- [DIRECTIONS] Convert the lines of the listing below, beginning at the line that has "Select the Sign in - Google Accounts tab" and continuing through the end of the listing, into a Markdown table with the columns Row and Listing line, one numbered row per line and blank lines skipped. Leave the pictures out of the table.

Saved entries:
>> Start

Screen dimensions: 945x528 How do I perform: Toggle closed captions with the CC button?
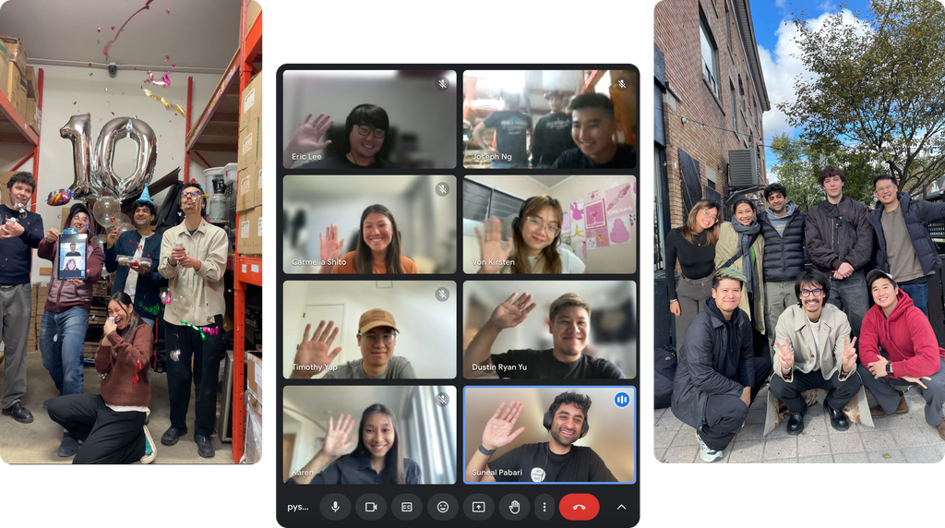[407, 507]
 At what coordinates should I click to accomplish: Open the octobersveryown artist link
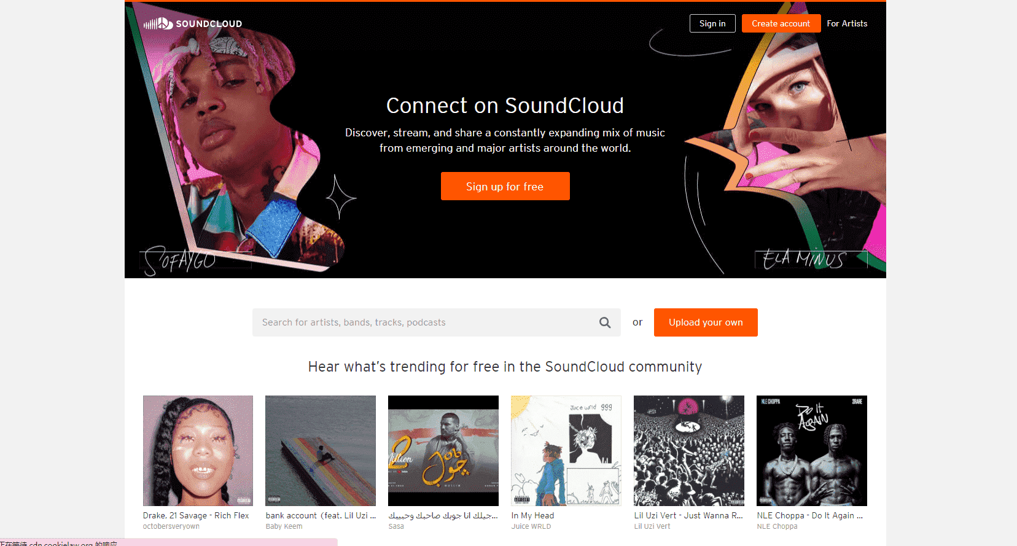point(171,526)
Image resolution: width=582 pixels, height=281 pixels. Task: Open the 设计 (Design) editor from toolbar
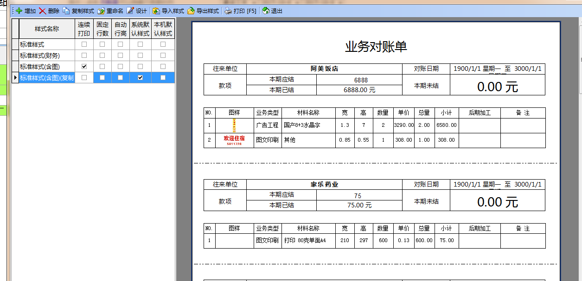(x=130, y=11)
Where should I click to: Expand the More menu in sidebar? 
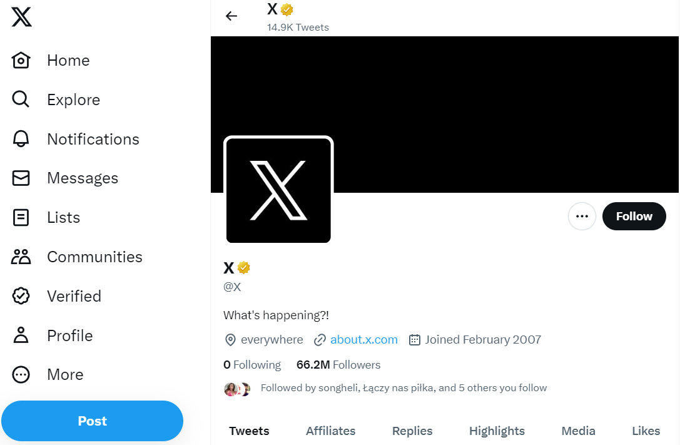coord(48,375)

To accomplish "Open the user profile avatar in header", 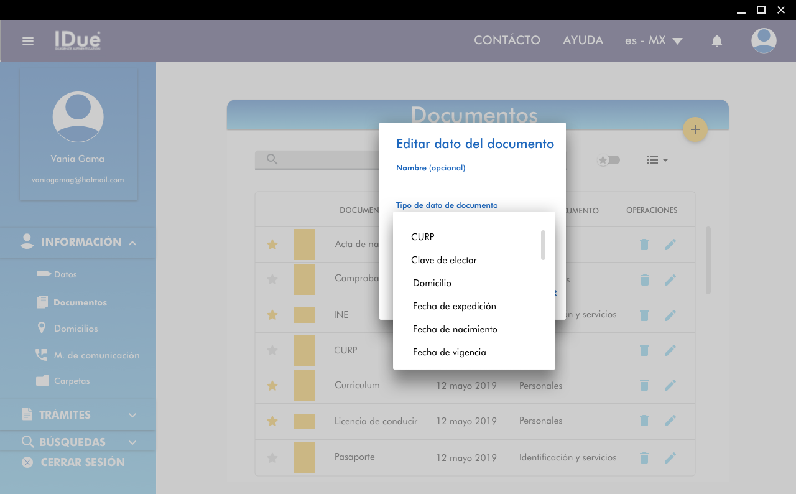I will coord(763,41).
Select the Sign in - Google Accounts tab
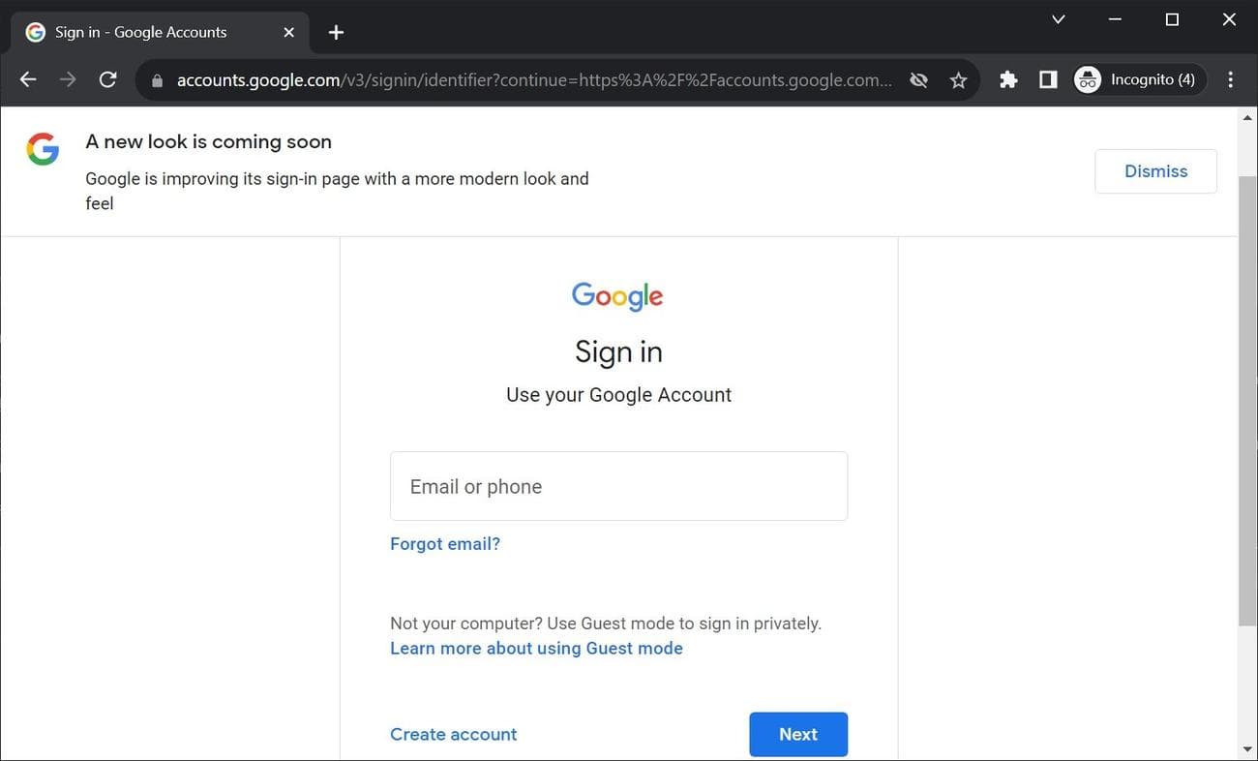 coord(145,31)
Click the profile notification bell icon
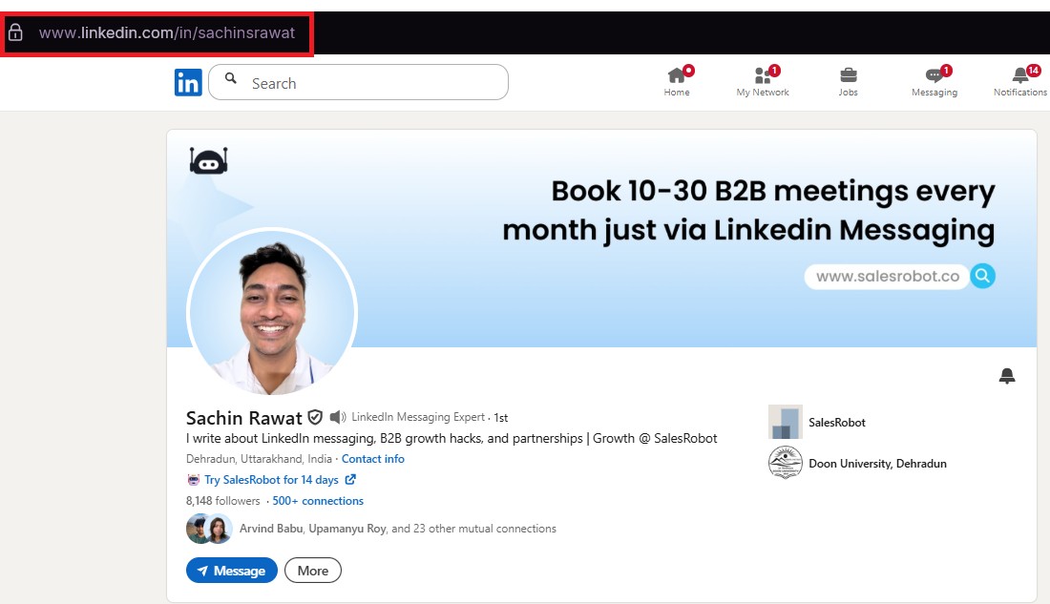The image size is (1050, 604). pyautogui.click(x=1007, y=377)

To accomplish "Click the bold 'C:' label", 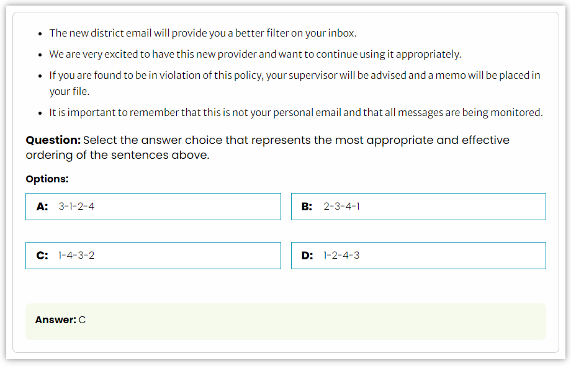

>> End

- [ANSWER TO THIS EXERCISE]
| Row | Listing line |
|---|---|
| 1 | Select the Sign in - Google Accounts tab |
| 2 |  coord(145,31) |
| 3 | Click the profile notification bell icon |
| 4 | The image size is (1050, 604). pyautogui.click(x=1007, y=377) |
| 5 | To accomplish "Click the bold 'C:' label",  |